═══ Material supplied ═══

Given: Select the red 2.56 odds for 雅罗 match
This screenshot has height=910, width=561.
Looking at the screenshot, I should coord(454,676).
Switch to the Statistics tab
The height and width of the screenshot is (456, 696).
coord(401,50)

═══

# [Exercise]
Could you give the data above again, exact in every line?

# [Reply to the task]
Given: Select the red 2.56 odds for 雅罗 match
This screenshot has height=910, width=561.
Looking at the screenshot, I should coord(454,676).
Switch to the Statistics tab
The height and width of the screenshot is (456, 696).
coord(401,50)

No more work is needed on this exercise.